– Горько-о! – закричали все хором.
Лиза впилась в губы Вите под бурные аплодисменты. Они были все такими же мягкими, страстными, парализующими волю. Лиза как змея. Прежде чем проглотить лягушку, змея парализует ее волю, и лягушка сама лезет в открытую пасть. Точно так же и Витя растворялся в Лизиных губах. Он обмяк, прилип к ней всем телом, взгляд его стал теплым, влюбленным, и он нежно и незаметно стал поглаживать ее в районе бедра.
Выпили, закусили, опять было «горько», оно повторялось бессчетное количество раз. У Вити уже губы болели от поцелуев, но теперь он ждал главного. Теперь он ждал, когда все разойдутся и они с Лизой, этой гордой, ранее недоступной барыней, взойдут на брачное ложе, где, кроме них двоих, никого в мире существовать не будет. И он утонет в ней, растворится вместе со всеми своими бедами и невероятной неустроенностью в жизни.
Как медленно тянулось время, как медленно гости тянули водку, вино и шампанское и как противно кричали «горько»! Под это «горько» можно было только целоваться, а ему хотелось большего. И кажется, Лизе этого тоже хочется.
Ну вот, слава богу, уже четвертый час ночи, гости начали клевать носами. Теща стала убирать со стола посуду. Сокурсницы Лизы, Тоня, Маша и Саша, одеваются в прихожей, собираются уходить. Трамваи еще не ходят. Идти им всем пешком около пятнадцати километров.
Лиза, теперь уже законная жена, подошла к мужу и сказала:
– Поезжай-ка в общежитие досыпать. Я не хочу оставлять тебя здесь, чтоб ты лез ко мне. Первая ночь у нас будет там, на квартире, которую ты снял для нас. Мать не должна ничего видеть, ничего знать.
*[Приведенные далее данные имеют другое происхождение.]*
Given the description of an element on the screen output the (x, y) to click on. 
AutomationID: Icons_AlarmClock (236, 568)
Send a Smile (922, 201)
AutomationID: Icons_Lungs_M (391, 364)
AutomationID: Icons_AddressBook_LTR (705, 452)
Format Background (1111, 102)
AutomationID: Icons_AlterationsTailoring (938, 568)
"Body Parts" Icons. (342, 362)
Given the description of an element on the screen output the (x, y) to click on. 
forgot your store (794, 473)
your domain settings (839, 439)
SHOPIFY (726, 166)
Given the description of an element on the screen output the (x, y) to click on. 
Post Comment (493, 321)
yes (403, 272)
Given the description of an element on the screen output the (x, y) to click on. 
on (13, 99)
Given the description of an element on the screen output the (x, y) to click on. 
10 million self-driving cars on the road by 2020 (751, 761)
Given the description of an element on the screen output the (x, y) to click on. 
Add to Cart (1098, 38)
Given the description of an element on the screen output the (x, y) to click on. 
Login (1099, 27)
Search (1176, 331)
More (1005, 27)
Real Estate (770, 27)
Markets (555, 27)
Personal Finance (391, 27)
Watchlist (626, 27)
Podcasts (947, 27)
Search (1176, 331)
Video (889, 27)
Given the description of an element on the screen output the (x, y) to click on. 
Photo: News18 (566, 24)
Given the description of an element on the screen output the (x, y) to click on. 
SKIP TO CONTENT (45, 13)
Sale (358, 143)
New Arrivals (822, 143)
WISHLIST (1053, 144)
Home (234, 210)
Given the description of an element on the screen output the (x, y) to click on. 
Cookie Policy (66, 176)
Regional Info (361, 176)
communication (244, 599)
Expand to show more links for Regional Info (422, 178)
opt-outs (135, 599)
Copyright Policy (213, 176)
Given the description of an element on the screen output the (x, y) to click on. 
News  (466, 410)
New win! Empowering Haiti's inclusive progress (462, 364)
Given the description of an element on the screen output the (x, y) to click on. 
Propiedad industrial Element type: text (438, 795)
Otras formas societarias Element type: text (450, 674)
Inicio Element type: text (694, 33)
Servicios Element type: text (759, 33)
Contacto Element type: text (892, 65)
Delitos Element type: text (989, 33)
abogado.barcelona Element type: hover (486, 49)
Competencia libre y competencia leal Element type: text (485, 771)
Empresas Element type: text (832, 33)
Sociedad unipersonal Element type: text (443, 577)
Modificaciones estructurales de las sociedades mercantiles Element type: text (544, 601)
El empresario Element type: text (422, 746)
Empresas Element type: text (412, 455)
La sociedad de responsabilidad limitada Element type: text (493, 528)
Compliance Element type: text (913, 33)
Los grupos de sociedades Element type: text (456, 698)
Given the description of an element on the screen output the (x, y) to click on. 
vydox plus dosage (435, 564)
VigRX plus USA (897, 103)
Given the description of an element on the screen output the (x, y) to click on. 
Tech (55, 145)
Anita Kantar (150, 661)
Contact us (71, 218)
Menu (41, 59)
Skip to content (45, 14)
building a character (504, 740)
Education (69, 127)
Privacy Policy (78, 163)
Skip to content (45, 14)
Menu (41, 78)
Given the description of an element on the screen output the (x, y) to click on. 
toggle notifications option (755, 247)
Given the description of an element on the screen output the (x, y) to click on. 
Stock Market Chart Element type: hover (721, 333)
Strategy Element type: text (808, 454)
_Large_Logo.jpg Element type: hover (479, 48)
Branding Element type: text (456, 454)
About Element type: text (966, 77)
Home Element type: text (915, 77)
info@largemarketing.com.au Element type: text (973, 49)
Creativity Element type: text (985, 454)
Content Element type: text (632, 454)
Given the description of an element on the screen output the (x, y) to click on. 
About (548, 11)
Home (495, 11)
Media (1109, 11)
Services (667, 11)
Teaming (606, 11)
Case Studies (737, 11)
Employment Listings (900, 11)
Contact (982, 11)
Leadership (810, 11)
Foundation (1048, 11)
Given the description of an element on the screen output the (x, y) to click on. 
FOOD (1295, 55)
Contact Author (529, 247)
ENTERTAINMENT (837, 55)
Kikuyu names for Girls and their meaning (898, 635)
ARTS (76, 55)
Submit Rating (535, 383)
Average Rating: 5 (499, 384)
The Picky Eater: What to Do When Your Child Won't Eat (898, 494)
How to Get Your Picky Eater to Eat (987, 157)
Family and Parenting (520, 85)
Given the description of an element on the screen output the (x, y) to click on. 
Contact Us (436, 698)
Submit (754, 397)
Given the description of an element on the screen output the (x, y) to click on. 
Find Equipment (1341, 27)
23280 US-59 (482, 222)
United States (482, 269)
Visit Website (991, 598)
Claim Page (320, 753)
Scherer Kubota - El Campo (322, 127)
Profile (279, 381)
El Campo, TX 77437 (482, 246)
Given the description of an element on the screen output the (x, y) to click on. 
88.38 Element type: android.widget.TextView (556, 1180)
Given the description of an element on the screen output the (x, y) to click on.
– А чего знать, чего видеть? – удивился Витя. – Ты же девушка, и если будет простынь в крови, это ведь естественно.
– Дурачок, ты ничего не понимаешь. Я же тебе уже сказала: я такая страстная, такая страстная, кричать начну, волосы на себе рвать, а может, и тебя лысым сделаю, мы вдвоем начнем кричать от радости и боли, мать перепугается. Короче, иди, не нервируй меня. Я тоже тебя хочу. Сейчас как ухвачусь, оторву, а ты без него поедешь в свое общежитие. Уезжай, пока не поздно, слышишь, хорек невоспитанный? – она надвинулась на него грудью, теперь уже не женской, а грудью жены, полицейской дочки.
Витя перепугался, захлопал глазами, оделся и вместе со всеми гостями отправился в центр города, а оттуда еще пять километров до общежития.
Гости молчали, никто не спрашивал Витю, что случилось, почему он не остался. Только Тоня взяла его под руку, тесно прижалась к нему и шепнула на ухо:
– Мне жалко тебя.
– Если ты меня действительно жалеешь, останься со мной. Я брошу все, и мы уедем на край света, – шепнул он ей на ухо.
– Чудак, так это не делается. Ты мог бы раньше мне сказать эти слова, но не смог этого сделать. А теперь ты говоришь так от отчаяния. Я не знаю, что бы я сделала, если бы мой муж выставил меня в первую же брачную ночь.
– Все, я больше к ней не вернусь. Никогда.
– Вернешься. Она сама за тобой завтра приедет. Ты любишь Лизу. Ты и сейчас любишь ее. Она хорошая сучка. У нас на курсе никто не любит ее. Ты по собственной воле попал к ней в зубы. Теперь будешь расхлебывать. Много кровушки она тебе попортит. Все еще впереди.
– Тоня, не говори никому ничего, хорошо?
– Можешь спать спокойно. Я бы так никогда не поступила, как она. Лиза – героиня твоего романа двадцатого века, в девятнадцатом таких не было. Правду ты говорил: любовь слепа…
Он добрался до своего общежития с восходом солнца. Сна как ни бывало. Куда идти? В ботанический сад. В ботаническом саду – ни души. Все граждане от мала до велика находились в сонном состоянии после вчерашней первомайской демонстрации.